What the task asks: Please report every line of the entries below that contains the word "screenshot", copying each such line in full.

Word and element-pointing entries
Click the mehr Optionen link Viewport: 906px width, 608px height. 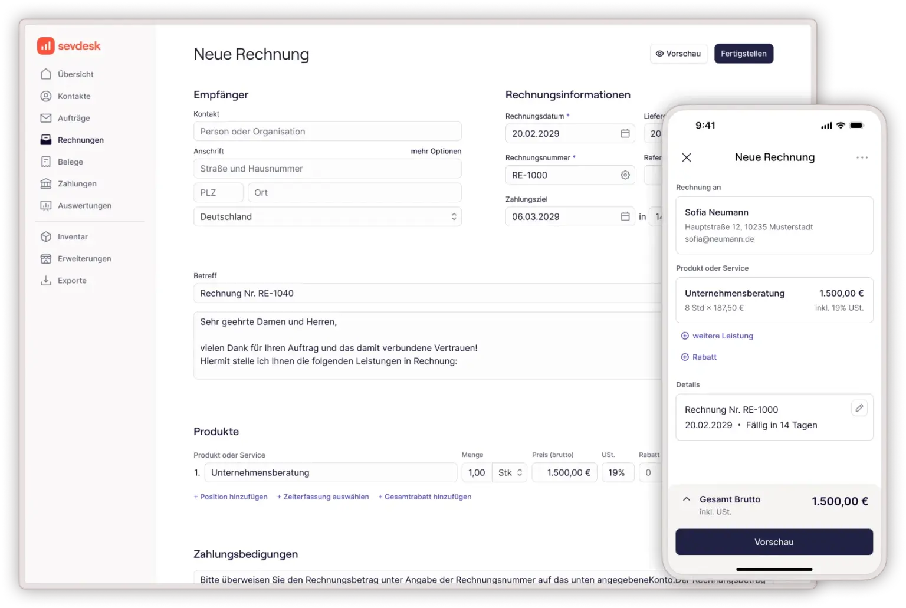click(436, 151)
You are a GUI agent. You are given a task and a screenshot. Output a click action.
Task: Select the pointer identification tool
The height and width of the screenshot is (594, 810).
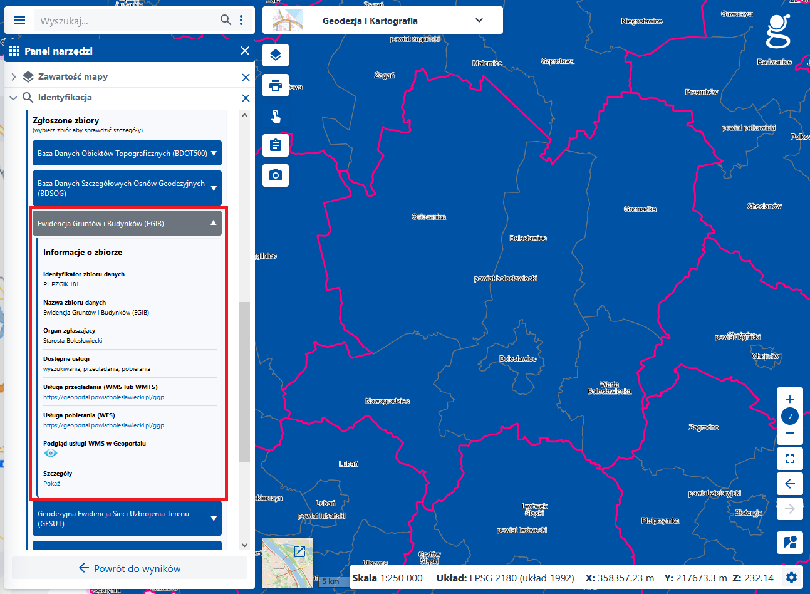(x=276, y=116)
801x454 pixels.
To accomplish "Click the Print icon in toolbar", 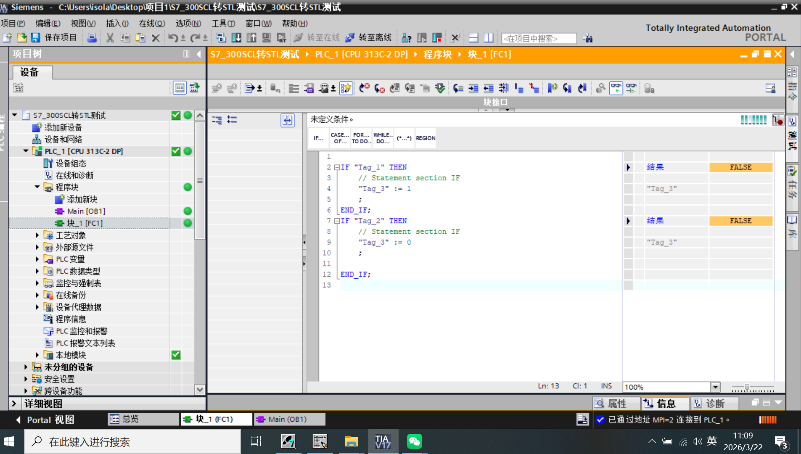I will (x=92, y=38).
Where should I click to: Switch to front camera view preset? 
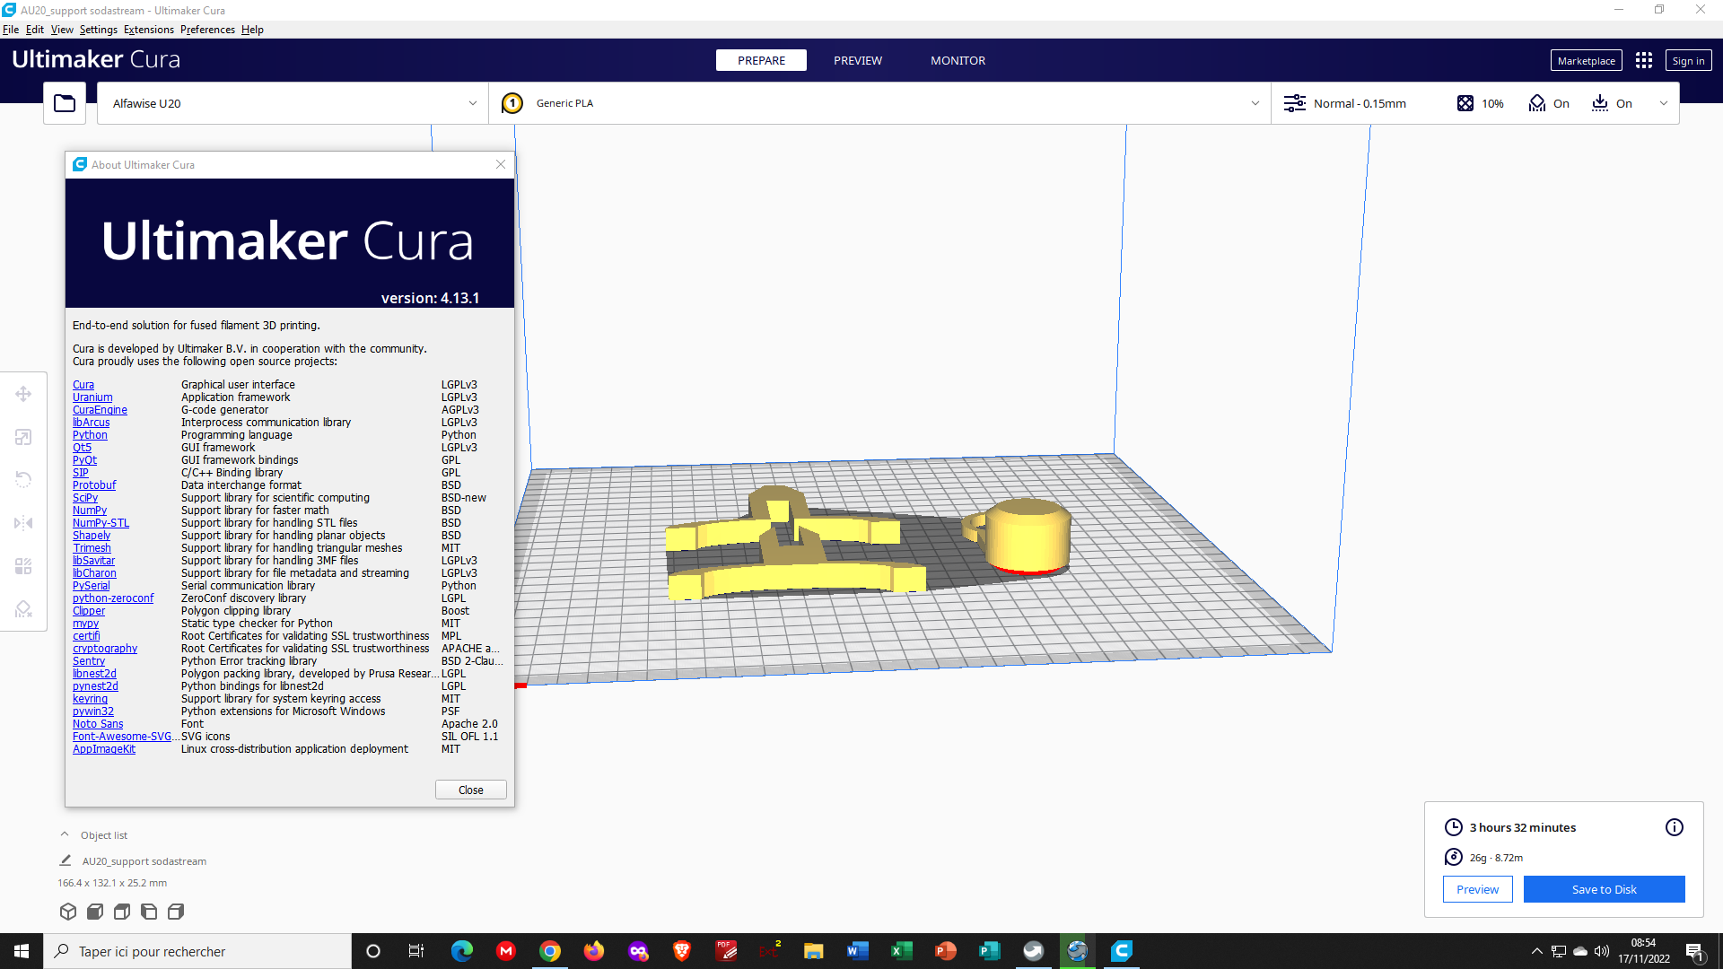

Task response:
You are a GUI agent. You are given a task and a screenshot. Output a click action.
The height and width of the screenshot is (594, 810).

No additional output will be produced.